## TASK PROMPT:
Begin at the top of the listing below. Write each line out exactly, ending with the line that holds "[Notre page Facebook] (458, 148)".

= Beginning of Section =

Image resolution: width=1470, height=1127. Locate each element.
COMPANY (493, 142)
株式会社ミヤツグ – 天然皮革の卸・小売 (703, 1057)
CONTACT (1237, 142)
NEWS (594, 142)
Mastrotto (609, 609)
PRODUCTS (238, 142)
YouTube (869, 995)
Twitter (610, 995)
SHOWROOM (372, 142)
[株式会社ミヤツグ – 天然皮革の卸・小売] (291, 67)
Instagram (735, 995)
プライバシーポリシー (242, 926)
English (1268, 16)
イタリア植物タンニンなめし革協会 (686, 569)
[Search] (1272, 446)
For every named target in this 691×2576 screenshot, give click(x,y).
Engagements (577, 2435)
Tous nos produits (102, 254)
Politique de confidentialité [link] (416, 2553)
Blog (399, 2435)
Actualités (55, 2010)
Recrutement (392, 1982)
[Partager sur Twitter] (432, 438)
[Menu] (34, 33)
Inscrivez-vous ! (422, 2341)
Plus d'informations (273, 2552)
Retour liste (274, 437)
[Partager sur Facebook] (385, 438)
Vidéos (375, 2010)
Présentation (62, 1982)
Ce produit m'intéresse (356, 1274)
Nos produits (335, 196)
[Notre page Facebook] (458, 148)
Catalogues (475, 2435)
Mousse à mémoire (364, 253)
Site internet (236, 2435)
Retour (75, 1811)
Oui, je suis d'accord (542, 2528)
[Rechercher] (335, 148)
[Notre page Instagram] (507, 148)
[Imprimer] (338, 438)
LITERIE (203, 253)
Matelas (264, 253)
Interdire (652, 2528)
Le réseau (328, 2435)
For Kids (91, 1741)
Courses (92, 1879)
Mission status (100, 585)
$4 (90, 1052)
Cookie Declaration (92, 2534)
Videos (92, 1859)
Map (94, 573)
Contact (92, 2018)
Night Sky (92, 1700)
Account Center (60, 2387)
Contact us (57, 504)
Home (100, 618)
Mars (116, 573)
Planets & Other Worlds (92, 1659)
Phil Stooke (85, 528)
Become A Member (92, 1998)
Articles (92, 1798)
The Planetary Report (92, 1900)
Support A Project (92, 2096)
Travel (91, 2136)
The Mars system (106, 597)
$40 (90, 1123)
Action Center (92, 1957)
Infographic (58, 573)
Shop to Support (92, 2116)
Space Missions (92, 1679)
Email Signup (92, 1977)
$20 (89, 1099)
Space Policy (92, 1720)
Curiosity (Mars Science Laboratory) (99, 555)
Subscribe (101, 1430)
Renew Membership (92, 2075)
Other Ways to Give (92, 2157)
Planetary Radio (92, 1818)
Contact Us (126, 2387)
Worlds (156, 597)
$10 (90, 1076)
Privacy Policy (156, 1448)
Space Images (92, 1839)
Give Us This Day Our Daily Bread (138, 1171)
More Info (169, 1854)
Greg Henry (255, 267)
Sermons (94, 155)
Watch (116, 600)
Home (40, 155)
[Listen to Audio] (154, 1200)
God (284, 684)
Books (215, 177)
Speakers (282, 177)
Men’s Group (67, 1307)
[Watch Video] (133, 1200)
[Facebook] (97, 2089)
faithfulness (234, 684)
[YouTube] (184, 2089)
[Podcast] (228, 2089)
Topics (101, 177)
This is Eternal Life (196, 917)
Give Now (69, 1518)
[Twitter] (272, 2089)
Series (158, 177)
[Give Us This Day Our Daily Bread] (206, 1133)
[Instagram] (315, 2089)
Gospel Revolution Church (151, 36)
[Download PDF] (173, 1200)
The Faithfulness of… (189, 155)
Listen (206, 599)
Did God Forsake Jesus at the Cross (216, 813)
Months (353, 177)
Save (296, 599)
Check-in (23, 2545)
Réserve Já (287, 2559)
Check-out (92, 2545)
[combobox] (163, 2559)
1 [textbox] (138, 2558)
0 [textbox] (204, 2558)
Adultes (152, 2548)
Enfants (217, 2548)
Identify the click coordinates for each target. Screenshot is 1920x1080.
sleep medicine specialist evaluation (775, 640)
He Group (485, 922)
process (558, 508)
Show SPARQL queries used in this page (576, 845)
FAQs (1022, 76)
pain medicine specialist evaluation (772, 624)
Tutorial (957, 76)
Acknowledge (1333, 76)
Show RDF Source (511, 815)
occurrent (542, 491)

= End of Section =

## YOUR RESPONSE:
Image resolution: width=1470, height=1127. Locate each element.
COMPANY (493, 142)
株式会社ミヤツグ – 天然皮革の卸・小売 (703, 1057)
CONTACT (1237, 142)
NEWS (594, 142)
Mastrotto (609, 609)
PRODUCTS (238, 142)
YouTube (869, 995)
Twitter (610, 995)
SHOWROOM (372, 142)
[株式会社ミヤツグ – 天然皮革の卸・小売] (291, 67)
Instagram (735, 995)
プライバシーポリシー (242, 926)
English (1268, 16)
イタリア植物タンニンなめし革協会 (686, 569)
[Search] (1272, 446)
For every named target in this 691×2576 screenshot, give click(x,y).
Engagements (577, 2435)
Tous nos produits (102, 254)
Politique de confidentialité [link] (416, 2553)
Blog (399, 2435)
Actualités (55, 2010)
Recrutement (392, 1982)
[Partager sur Twitter] (432, 438)
[Menu] (34, 33)
Inscrivez-vous ! (422, 2341)
Plus d'informations (273, 2552)
Retour liste (274, 437)
[Partager sur Facebook] (385, 438)
Vidéos (375, 2010)
Présentation (62, 1982)
Ce produit m'intéresse (356, 1274)
Nos produits (335, 196)
[Notre page Facebook] (458, 148)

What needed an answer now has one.